• _Entries supplied_
_____

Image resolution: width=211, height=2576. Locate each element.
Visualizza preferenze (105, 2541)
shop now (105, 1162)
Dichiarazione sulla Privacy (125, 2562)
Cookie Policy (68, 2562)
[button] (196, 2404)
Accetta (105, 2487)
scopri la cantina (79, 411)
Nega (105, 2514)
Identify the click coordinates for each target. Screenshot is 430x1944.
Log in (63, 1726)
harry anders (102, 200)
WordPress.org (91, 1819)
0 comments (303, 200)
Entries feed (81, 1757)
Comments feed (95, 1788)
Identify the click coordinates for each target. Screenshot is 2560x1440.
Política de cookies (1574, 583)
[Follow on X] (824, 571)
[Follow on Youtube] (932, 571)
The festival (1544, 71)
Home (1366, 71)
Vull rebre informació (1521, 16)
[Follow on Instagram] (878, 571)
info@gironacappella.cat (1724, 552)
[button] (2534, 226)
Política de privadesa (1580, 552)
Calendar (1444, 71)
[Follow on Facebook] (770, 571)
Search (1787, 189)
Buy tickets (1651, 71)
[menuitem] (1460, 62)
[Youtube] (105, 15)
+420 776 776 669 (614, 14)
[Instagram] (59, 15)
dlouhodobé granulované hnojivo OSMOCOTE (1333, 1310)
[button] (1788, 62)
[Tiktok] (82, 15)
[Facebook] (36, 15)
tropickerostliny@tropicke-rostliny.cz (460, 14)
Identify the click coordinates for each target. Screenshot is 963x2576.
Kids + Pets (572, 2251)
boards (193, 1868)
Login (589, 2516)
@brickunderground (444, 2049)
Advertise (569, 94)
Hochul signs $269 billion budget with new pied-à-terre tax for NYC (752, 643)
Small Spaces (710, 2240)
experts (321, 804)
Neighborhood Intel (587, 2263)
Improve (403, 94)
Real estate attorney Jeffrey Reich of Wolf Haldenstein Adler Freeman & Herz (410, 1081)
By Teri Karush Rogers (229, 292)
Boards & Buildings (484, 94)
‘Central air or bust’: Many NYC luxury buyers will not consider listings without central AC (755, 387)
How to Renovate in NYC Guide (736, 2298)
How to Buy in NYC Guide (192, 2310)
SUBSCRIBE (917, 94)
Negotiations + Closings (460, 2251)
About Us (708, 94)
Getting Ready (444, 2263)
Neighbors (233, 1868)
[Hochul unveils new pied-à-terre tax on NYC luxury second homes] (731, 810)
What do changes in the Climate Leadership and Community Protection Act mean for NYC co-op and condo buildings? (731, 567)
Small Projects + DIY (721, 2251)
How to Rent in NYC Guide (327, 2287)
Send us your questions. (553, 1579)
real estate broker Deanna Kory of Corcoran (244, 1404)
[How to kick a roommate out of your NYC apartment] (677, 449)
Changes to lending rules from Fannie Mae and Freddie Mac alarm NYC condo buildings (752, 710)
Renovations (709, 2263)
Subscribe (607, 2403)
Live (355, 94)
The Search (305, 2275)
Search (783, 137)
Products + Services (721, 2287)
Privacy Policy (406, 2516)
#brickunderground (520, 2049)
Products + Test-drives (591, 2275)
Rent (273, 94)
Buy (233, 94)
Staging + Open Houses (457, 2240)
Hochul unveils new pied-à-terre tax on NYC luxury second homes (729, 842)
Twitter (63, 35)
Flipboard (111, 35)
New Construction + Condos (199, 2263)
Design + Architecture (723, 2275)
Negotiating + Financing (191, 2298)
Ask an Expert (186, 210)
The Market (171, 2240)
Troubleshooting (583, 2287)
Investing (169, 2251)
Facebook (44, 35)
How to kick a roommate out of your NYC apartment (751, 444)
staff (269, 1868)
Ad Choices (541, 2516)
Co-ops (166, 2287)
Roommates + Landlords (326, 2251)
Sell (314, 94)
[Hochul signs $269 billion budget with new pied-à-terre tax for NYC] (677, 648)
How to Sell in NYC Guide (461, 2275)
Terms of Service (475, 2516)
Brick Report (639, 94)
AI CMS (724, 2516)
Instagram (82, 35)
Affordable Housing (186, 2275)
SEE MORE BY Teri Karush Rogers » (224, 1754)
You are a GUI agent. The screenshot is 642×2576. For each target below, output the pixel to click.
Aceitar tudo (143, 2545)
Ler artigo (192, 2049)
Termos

_____

Look back at the entries above and repeat, unchanged, every line from the line holding "Troubleshooting (583, 2287)" through the line holding "Sell (314, 94)".

• _Response_
Troubleshooting (583, 2287)
Investing (169, 2251)
Facebook (44, 35)
How to kick a roommate out of your NYC apartment (751, 444)
staff (269, 1868)
Ad Choices (541, 2516)
Co-ops (166, 2287)
Roommates + Landlords (326, 2251)
Sell (314, 94)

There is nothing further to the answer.